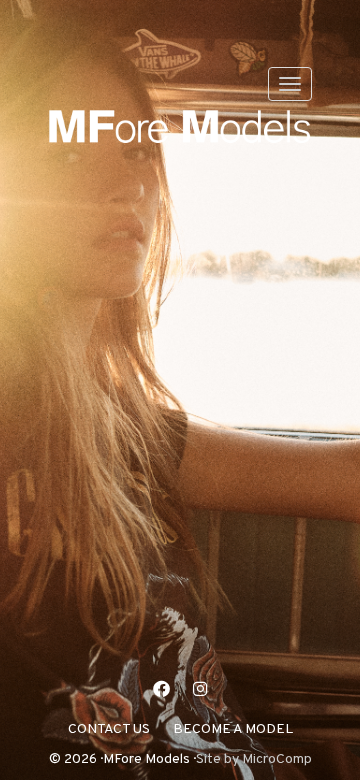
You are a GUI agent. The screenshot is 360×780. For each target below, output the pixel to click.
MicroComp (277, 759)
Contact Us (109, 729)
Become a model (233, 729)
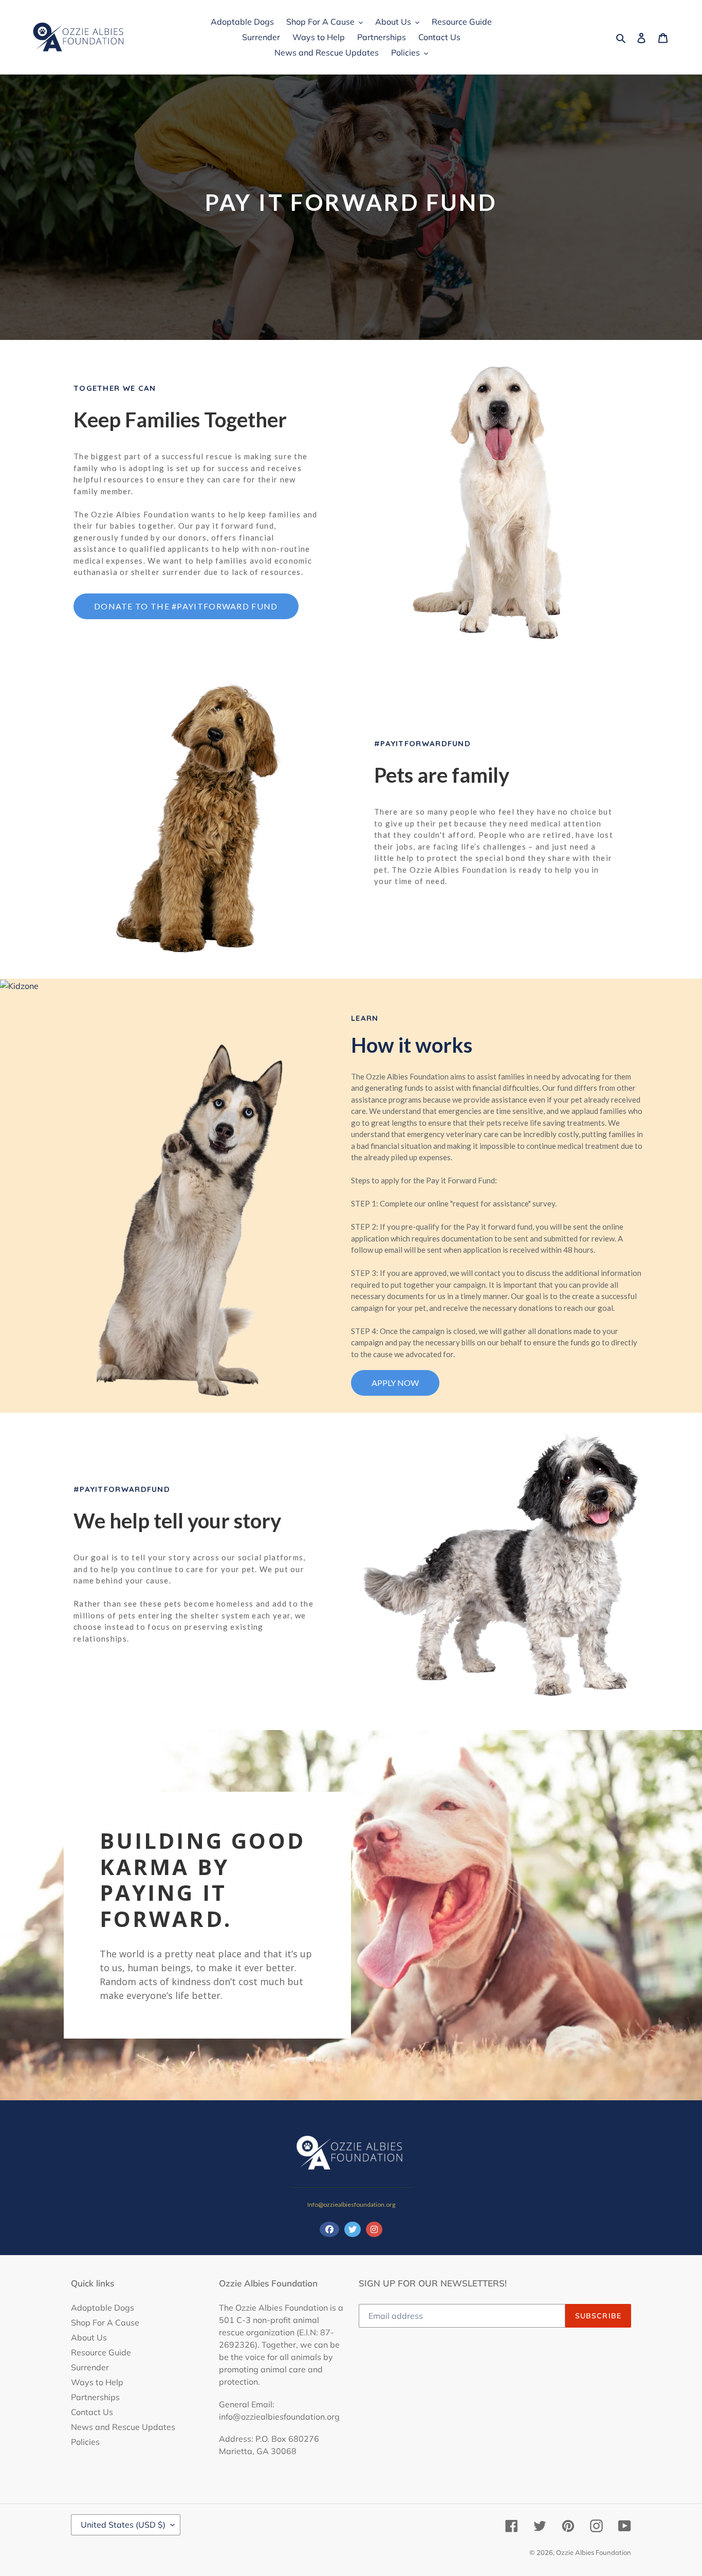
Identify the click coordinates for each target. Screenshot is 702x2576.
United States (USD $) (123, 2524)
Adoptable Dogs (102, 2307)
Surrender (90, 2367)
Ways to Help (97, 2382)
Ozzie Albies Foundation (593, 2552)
+++
_WORK REQUEST_:
Take the line containing "Become a model (233, 729)" and every line after it to the end of the records, and restate them verbatim, with no pictures.

_RESULT FOR THIS EXERCISE_:
Become a model (233, 729)
Identify the click coordinates for each target. Screenshot is 702x2576.
United States (USD $) (123, 2524)
Adoptable Dogs (102, 2307)
Surrender (90, 2367)
Ways to Help (97, 2382)
Ozzie Albies Foundation (593, 2552)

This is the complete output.